Weingut Wittmann Riesling Westhofen Morstein Großes Gewächs, 2008

Weingut Wittmann Riesling Westhofen Morstein Großes Gewächs, 2008

Eigentlich wollte ich diesen Wein schon in der Best-Bottle-Probe an Silvester einstellen, aber dann sagte ich mir: „Ach komm, lass doch den Quatsch. Der Wein ist schlimmstenfalls gänzlich verschlossen und Du ärgerst Dich eh nur über diese blödsinnige Idee.“ Und so ließ ich es sein… Aber, wie das so ist mit den Stimmen im Inneren, sie gaben einfach keine Ruhe, bohrten jedesmal nach, wenn ich mich in den Keller begab, „komm, nimm sie schon mit und mach sie auf, Du weißt doch genau, sie wird Dir zu gefallen wissen.“  Und wie das so ist mit kruden Ideen und großer Neugierde… jaahaa, ich wollte es halt auch.

Helles Goldgelb. In der leichtfüßigen, aber tiefen Nase ein milder Limonenton, Pfirsich, etwas Bittermandel und florale Anklänge. Mit mehr Luft auch mürber Apfel. Dazu eine animierende, rauchige Mineralik. Die Nase ist schon offen und sehr zugänglich. Im Antrunk mit seidiger Textur, nachhaltig, mit Zitrusfrüchten, gelber Steinfrucht, grünen Kräutern, Kardamom, ein animierendes Tonic-Bitterl, wieder diese feinrauchige, sehr kräftige Mineralik. Alles sehr kompakt verwirkt. In diesen Eindrücken wirkt der Wein dennoch noch etwas unentwickelt jugendlich, aber diese „kleine Delle“ wird der Wein mit Reife schließen können, ich habe keinen Zweifel daran. Der Wein steht merklich unter Spannung, vor einigen Monaten bei der Jungweinprobe schrieb ich „vibriert im Mund wie unter Bass-Einsatz“ — und genau diese Assoziation habe ich wieder. Nur feinste Fruchtsüße. Die Säure ist sehr jugendlich, sie trifft wie ein Peitschenschlag auf den Gaumen, dann streicht der Wein heilsame Fruchtpaste darüber. Sehr strukturiert und balanciert. Allenfalls ein ganz feiner Alkoholton fällt auf, wenn man genau hinschmeckt — der irritiert mich aber nicht und führt deshalb auch nicht zu Abzügen in der B-Note. Der Wein läuft kaskadenartig über den Gaumen, ist dort schmelzig und bleibt wie eine Strukturtapete an der Wand. Und bleibt… und bleibt… und bleibt!
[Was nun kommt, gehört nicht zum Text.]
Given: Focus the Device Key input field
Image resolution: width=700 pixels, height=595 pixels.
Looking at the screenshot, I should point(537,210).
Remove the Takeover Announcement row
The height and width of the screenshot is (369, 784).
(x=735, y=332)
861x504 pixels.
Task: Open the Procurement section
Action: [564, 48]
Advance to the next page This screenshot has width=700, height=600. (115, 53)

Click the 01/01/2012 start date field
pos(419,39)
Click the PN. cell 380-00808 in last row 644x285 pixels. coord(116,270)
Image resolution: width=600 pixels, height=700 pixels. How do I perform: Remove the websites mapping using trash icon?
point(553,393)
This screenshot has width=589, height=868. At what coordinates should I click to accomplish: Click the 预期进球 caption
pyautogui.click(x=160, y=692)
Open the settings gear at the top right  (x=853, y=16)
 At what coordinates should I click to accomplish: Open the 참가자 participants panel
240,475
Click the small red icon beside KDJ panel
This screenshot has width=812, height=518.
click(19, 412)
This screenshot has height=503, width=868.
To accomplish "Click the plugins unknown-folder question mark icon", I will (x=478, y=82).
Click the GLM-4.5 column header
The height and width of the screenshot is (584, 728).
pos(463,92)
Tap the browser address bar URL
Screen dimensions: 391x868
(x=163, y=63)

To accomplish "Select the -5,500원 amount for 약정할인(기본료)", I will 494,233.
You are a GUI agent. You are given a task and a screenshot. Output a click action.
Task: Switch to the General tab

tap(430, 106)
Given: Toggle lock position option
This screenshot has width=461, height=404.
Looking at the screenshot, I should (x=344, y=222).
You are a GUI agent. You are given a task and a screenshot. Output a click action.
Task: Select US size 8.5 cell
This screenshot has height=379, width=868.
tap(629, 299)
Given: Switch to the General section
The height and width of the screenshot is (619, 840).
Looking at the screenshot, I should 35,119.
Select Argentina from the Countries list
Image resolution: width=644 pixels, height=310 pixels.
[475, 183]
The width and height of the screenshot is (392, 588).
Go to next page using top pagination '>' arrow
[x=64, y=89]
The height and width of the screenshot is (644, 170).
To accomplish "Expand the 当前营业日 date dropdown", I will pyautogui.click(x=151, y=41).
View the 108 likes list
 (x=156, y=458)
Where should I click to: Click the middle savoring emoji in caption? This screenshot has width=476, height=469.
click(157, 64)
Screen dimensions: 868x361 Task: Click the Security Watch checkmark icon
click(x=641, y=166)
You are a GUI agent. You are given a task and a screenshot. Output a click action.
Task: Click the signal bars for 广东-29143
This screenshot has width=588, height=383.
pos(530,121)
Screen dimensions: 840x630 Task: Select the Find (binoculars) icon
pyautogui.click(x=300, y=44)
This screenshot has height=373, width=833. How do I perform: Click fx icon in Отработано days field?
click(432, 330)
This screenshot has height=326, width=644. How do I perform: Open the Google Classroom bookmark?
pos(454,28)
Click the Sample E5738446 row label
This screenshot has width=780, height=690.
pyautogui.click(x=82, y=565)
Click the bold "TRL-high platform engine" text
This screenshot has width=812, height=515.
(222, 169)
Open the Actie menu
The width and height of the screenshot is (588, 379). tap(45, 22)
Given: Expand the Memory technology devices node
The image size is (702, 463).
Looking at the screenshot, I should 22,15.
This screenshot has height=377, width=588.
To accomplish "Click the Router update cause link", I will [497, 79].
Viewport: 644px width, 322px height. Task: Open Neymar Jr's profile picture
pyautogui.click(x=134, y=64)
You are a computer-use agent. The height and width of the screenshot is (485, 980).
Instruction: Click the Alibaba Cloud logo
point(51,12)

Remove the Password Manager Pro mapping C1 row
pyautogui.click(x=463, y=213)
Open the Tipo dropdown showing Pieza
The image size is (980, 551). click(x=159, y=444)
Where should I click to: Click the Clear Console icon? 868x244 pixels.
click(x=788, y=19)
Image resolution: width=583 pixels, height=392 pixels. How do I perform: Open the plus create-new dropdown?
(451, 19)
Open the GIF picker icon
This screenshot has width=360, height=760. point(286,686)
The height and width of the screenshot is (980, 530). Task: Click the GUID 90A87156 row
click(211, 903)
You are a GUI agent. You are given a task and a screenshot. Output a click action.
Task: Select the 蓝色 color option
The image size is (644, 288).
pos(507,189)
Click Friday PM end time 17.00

Eine irre Länge hat dieser Wein, in der sich die Zitrus- und Steinfrucht auf der einen und die herbe Mineralik auf der anderen Seite wiederfinden. Noch hat die Frucht hier ein wenig die Überhand, aber die Mineralik erinnert mich an einen grollenden Gewitterdonner in der Ferne, der Himmel füllt sich plötzlich mit lilafarbener Dunkelheit, Sturm hebt an. Man spürt es in allen Poren, da zieht gehörig was auf…

Meine Sorge, dass der Wein sich abweisend zeigen würde, hat sich zum Glück nicht bestätigt. Jugendlich ist der Wein noch, keine Frage, aber er bietet bereits jetzt sehr viel, ja sogar überraschend viel an. Offen über drei Abende getrunken.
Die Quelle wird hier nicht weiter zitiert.